Peer Feedback and Coaching for Proposals

New this year, undergraduate researchers who are writing proposals for the 2019 CCCC Undergraduate Researcher Poster Session may submit proposal drafts for peer feedback and coaching via Eli Review. This opportunity will be available October 8-November 2, 2018. Proposal authors who submit a draft for feedback must be willing to provide peer feedback on at least one other draft by November 2, 2018.

How can I participate in the feedback process?

To participate in the peer feedback and coaching opportunity:

  1. Follow the directions in this PDF document to create your Eli Review account. Thanks to Eli Review, your account is free for CCCC Undergraduate Researcher Poster Session tasks.
  2. Submit your proposal draft by composing or copying/pasting in the Proposal Draft writing task in Eli Review by 12:15 AM on November 2, 2018. (See more details below.)
  3. After you’ve submitted a draft, you’ll be assigned another undergraduate researcher’s draft to review. We’ll ask you to describe what you see the writer accomplishing in the draft, to evaluate how the draft meets the proposal guidelines, and to suggest specific strategies for strengthening the proposal. Complete your assigned peer review by 11:59 PM on November 2, 2018.

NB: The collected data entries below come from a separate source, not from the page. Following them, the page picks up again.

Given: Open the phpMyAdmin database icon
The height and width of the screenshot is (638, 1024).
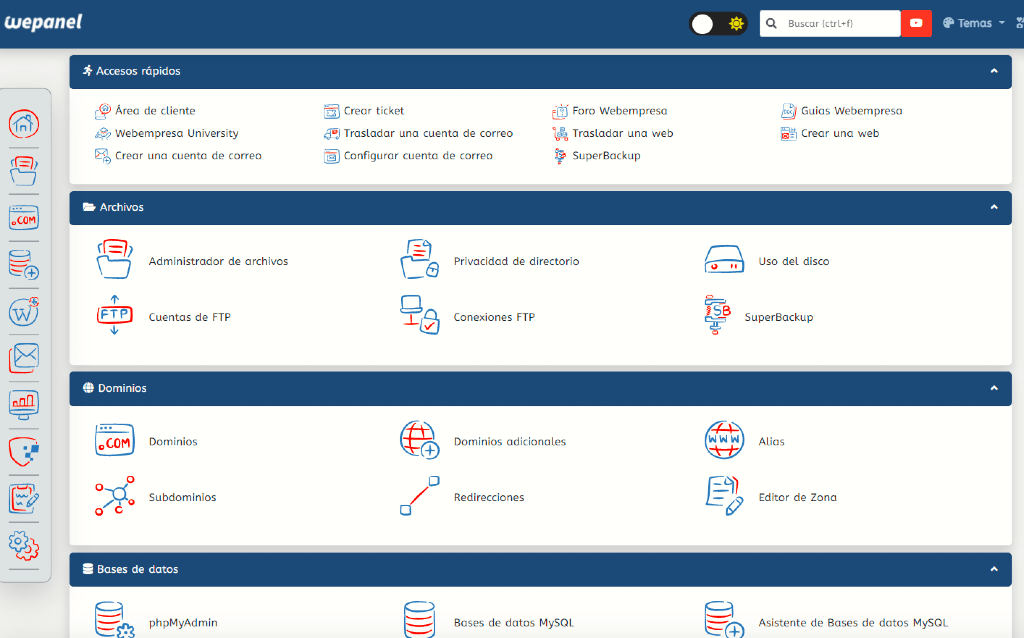Looking at the screenshot, I should point(114,619).
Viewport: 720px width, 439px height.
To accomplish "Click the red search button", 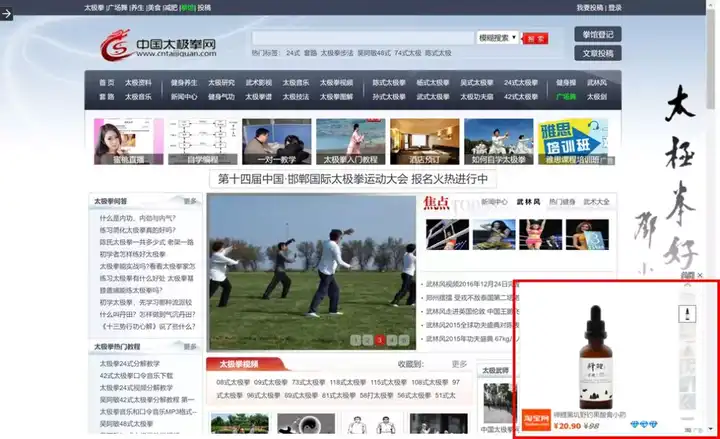I will [535, 39].
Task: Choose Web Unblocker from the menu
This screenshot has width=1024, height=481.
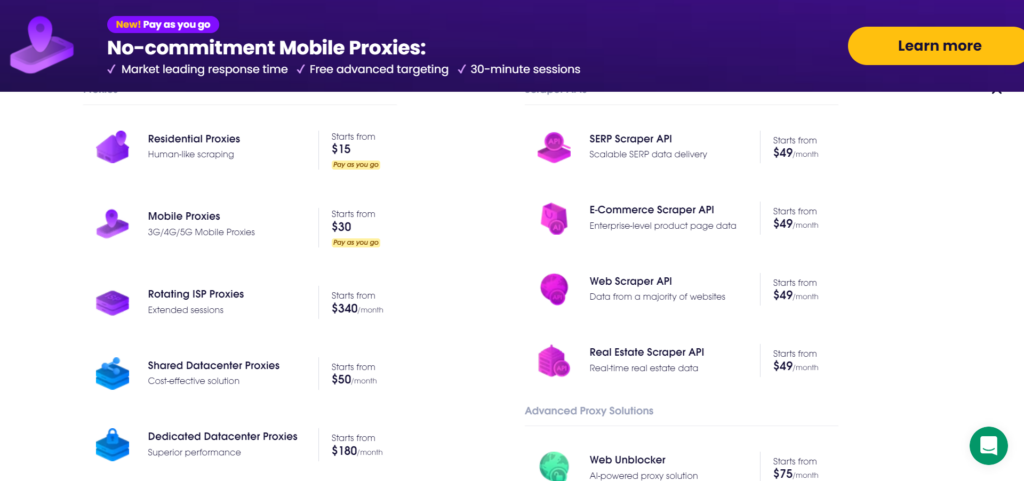Action: 627,460
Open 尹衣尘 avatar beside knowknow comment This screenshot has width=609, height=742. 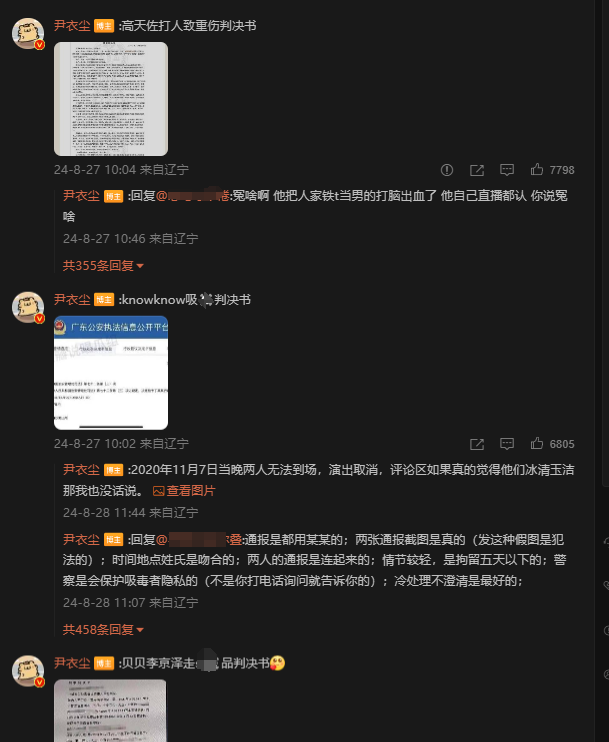coord(28,307)
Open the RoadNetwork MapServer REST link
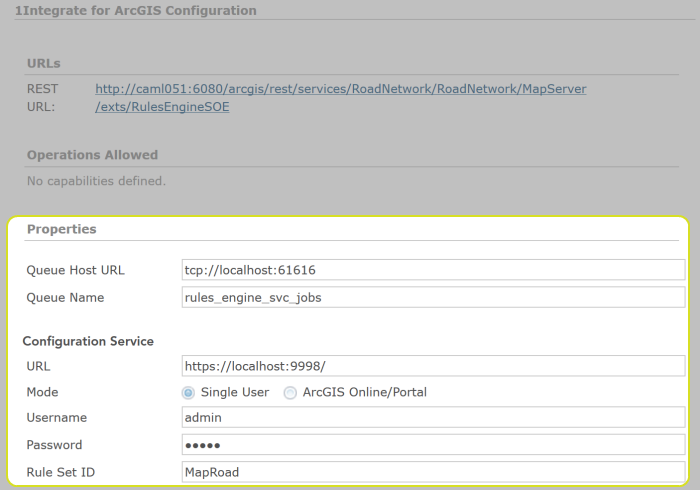The image size is (700, 490). tap(340, 89)

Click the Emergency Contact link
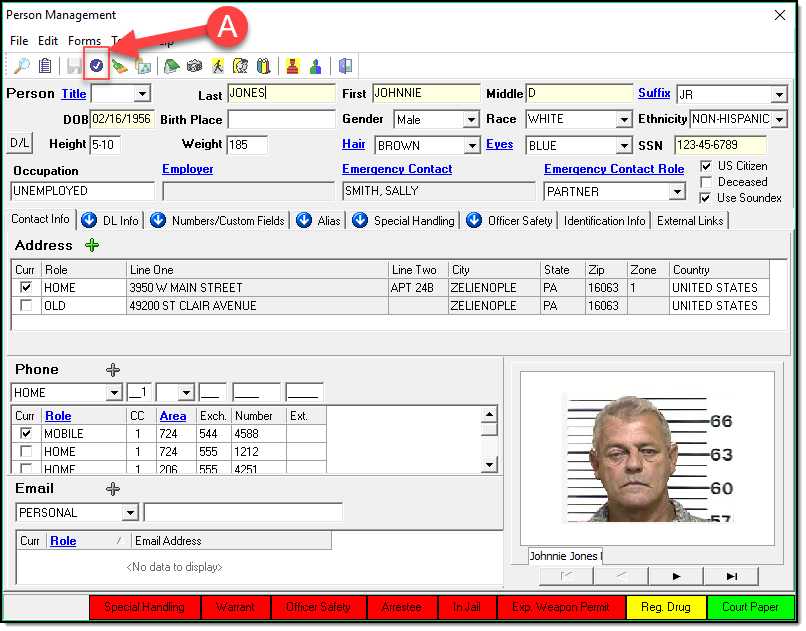point(397,169)
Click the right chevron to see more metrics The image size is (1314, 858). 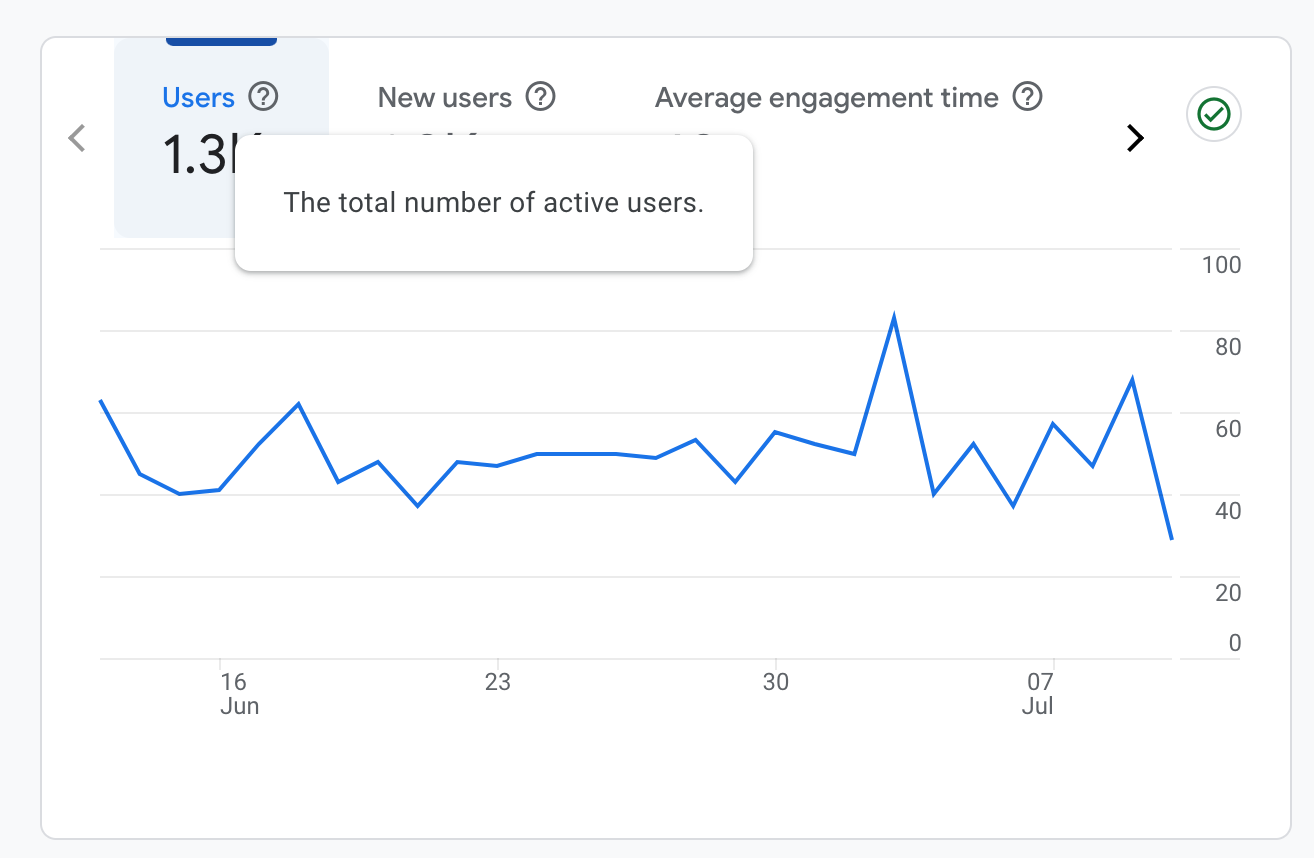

Proposal authors who submit earlier during the process will be paired with other authors who have submitted their drafts early; in other words, you do not need to wait until November 2nd to submit your draft. The earlier you submit, the earlier you’ll receive feedback.

What should I submit on Eli Review?

To receive feedback on your draft, submit a poster presentation title and a 400-word proposal that:

  • Explains your research project,
  • Indicates the anticipated status of the project by March 2019 (note that projects may just be beginning, or still in-progress, when you submit this proposal),
  • Discusses your interest in sharing your research with CCCC attendees, and
  • Identifies your mentor or supervising faculty member (name, professional title, and email) for your research project. If you are collaborating with a team, please also discuss your role in the research project.

If your research involves human participants and your school has an institutional review board or ethics review process for research, your proposal also should indicate if you have (or plan to apply for) IRB-approval for your research.

Proposal drafts are due by 12:15 AM on November 2, 2018, so that you can complete a peer review during the day of November 2nd. Proposal authors who submit earlier during the process will be paired with other authors who have submitted their drafts early; in other words, you do not need to wait until November 2nd to submit your draft. The earlier you submit, the earlier you’ll receive feedback.

 

Revised proposals are due via the online submission website by November 19, 2018.